The `injections` field on the `LangProfile` object can be used to provide a [tree-sitter query locating such fragments](https://tree-sitter.github.io/tree-sitter/3-syntax-highlighting.html#language-injection).
Such a query is normally exposed by the Rust crate for the parser as the `INJECTIONS_QUERY` constant if it has been defined by the parser authors, so it just needs wiring up as `injections: Some(tree_sitter_html::INJECTIONS_QUERY)`.
## Commutative parents via tree-sitter queries
Sometimes, commutative parents can't be defined just by specifying a node type inside which children should commute. It depends from the context whether this particular node should be treated as commutative or not.
For example, Python lists aren't commutative in general (the order matters for iteration,
indexing etc.), but they can be seen as commutative in an [`__all__` declaration](https://docs.python.org/3/tutorial/modules.html#importing-from-a-package).

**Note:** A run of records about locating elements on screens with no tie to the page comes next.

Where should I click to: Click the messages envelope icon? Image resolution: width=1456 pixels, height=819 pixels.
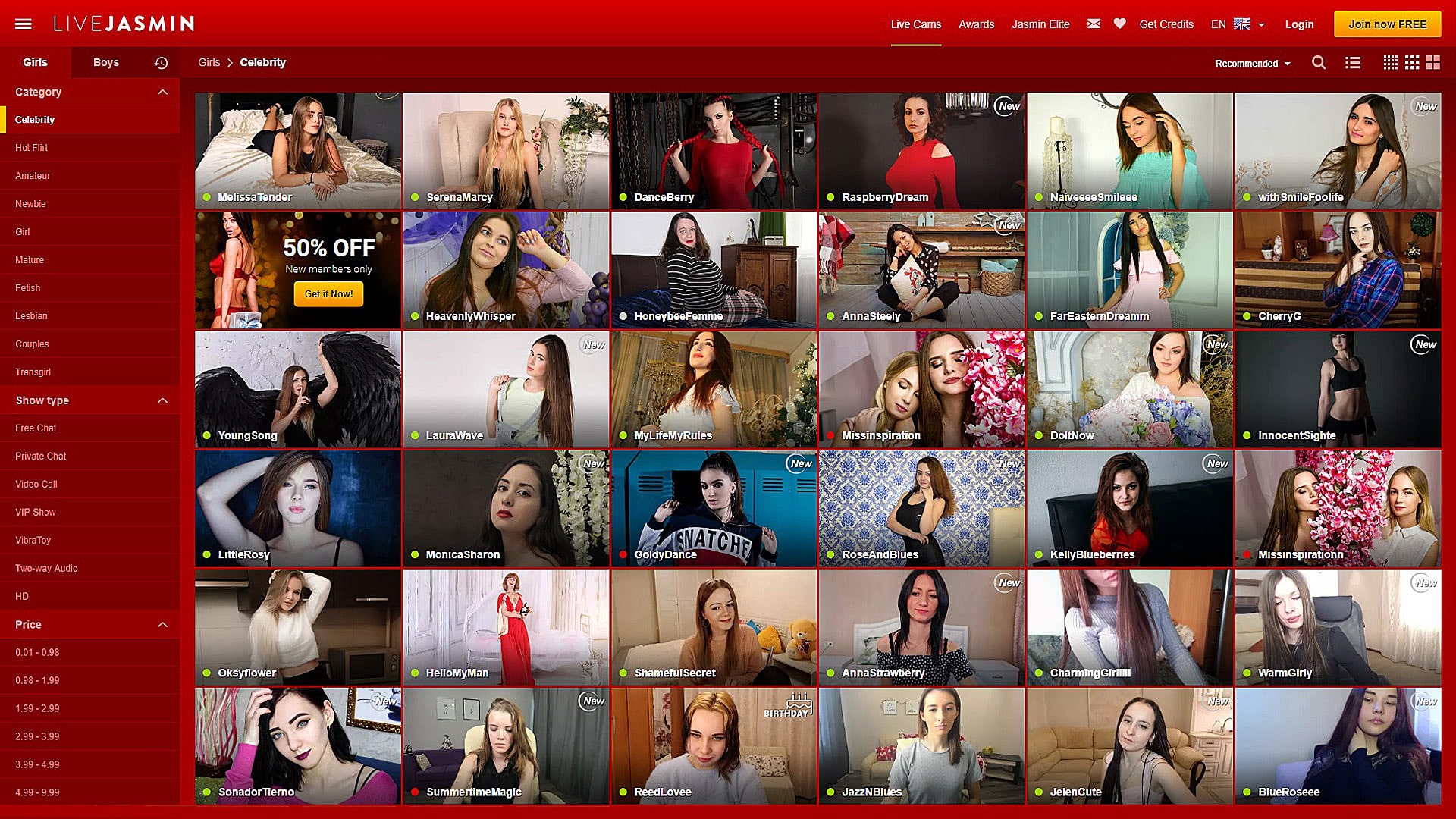1094,24
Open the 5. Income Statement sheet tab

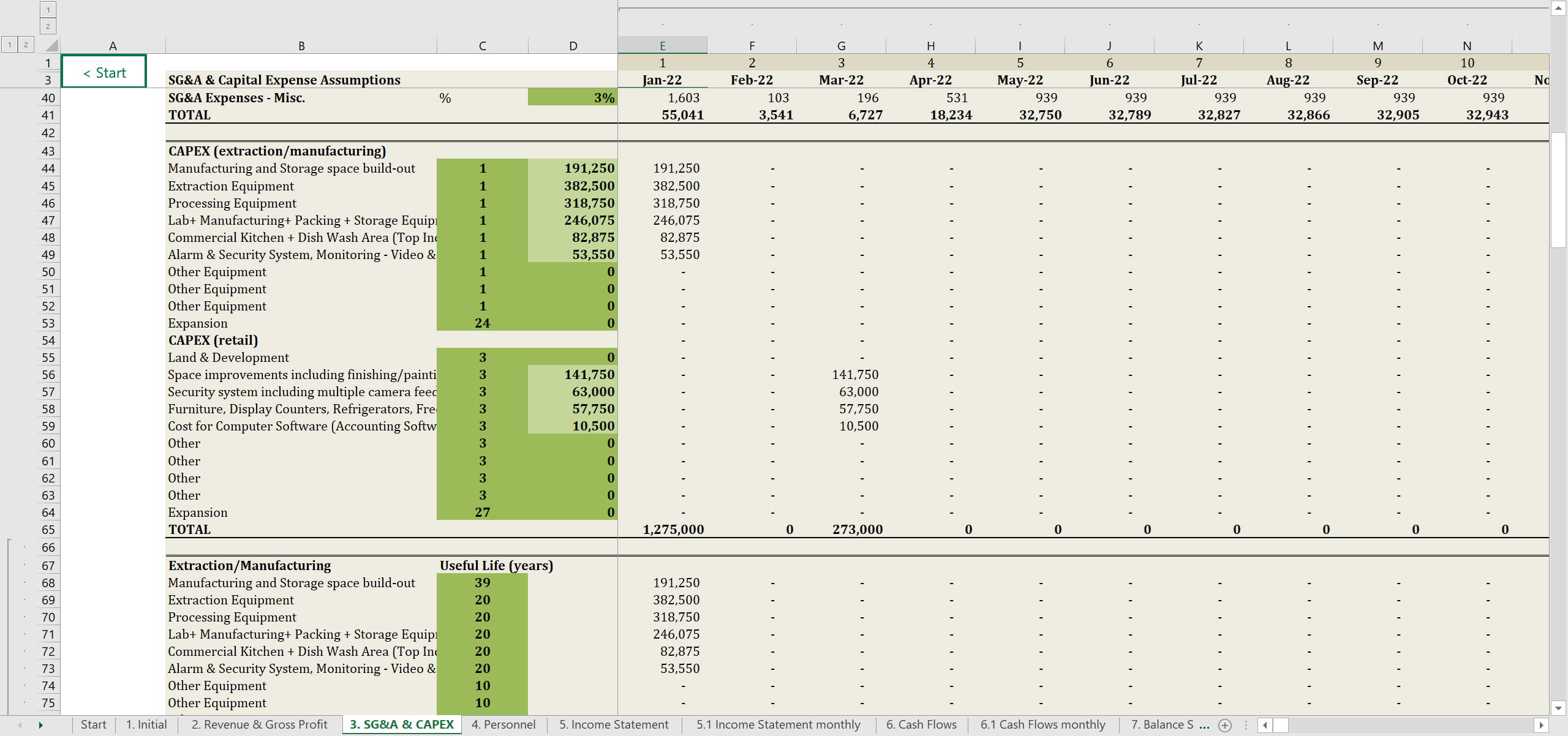(x=613, y=724)
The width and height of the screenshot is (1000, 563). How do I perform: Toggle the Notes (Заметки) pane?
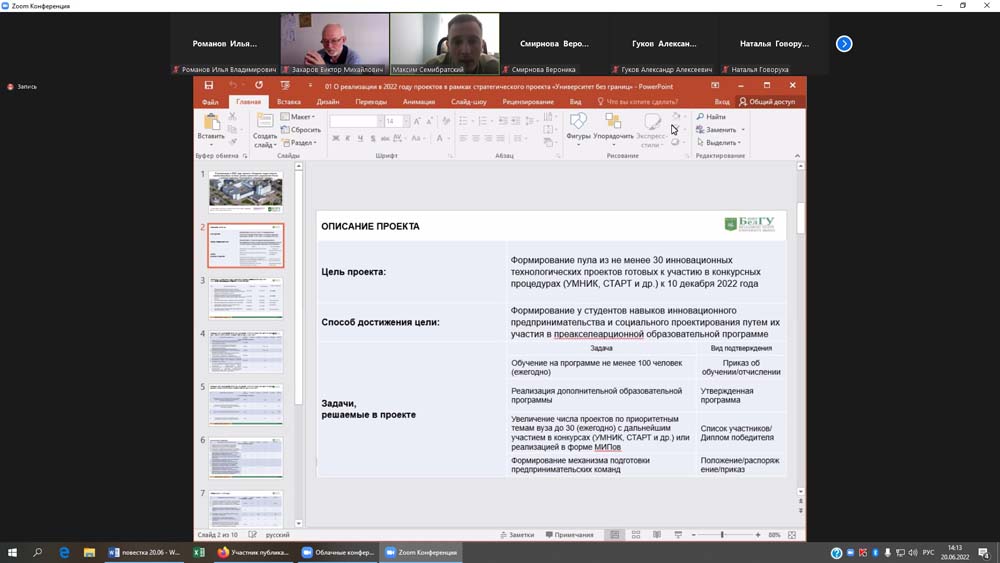517,535
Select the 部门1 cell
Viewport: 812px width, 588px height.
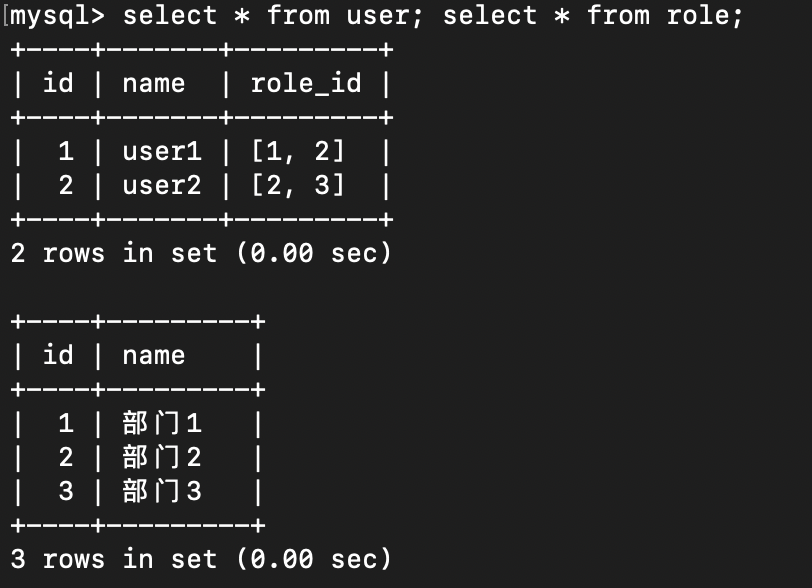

We can define a [tree-sitter query](https://tree-sitter.github.io/tree-sitter/using-parsers/queries/1-syntax.html) to select which nodes should be treated as commutative.
The [tree-sitter playground](https://tree-sitter.github.io/tree-sitter/7-playground.html) can be useful to experiment with queries and find one that matches the desired set of nodes.
In the example above, the following query selects the relevant lists:
```tree-sitter
(expression_statement (assignment
left: (identifier) @variable (#eq? @variable "__all__")
right: (list) @commutative
))
```
Note the use of the `@commutative` capture to select which node matched by the query should be treated as commutative.
This query can then be used to define a commutative parent as part of the language profile:
```rust
CommutativeParent::from_query(
r#"(expression_statement (assignment
left: (identifier) @variable (#eq? @variable "__all__")
right: (list) @commutative)
)"#,
"[", ", ", "]",
)
```
## Add tests
We didn't write any code, just declarative things, but it's still worth checking that the merging that they enable works as expected, and that it keeps doing so in the future.
You can add test cases to the end-to-end suite by following the directory structure of other such test cases. Create a directory of the form:
```
examples/csharp/working/add_imports
```
The naming of the `csharp` directory does not matter, nor does `add_imports` which describes the test case we are about to write. In this directory go the following files:
```
Base.cs
Left.cs
Right.cs
Expected.cs
```
All files should have an extension which matches what you defined in the language profile, for them to be parsed correctly. The `Base`, `Left` and `Right` files contain the contents of a sample file at all three revisions, and `Expected` contains the expected merge output of the tool (including any conflict markers).
To run an individual test, you can use a helper:
```console
$ helpers/inspect.sh examples/csharp/working/add_imports
```
This will show any differences between the expected output of the merge and the actual one. It also saves the result of some intermediate stages
of the merging process in the `debug` directory, such as the matchings between the three trees as Dotty graphs.
Those can be viewed as SVG files by running `helpers/generate_svg.sh`.
To run a test with a debugger, you can use the test defined in `tests/integration_tests.rs`:
```rust
// use this test to debug a specific test case by changing the path in it.
#[test]
fn debug_test() {
run_test_from_dir(Path::new("examples/go/working/remove_and_add_imports"))
}
```
You can then use an IDE (such as Codium with Rust-analyzer) to set up breakpoints to inspect the execution of the test.
## Add documentation
The list of supported languages can be updated in `doc/src/languages.md`.
Mergiraf excitedly awaits your pull request!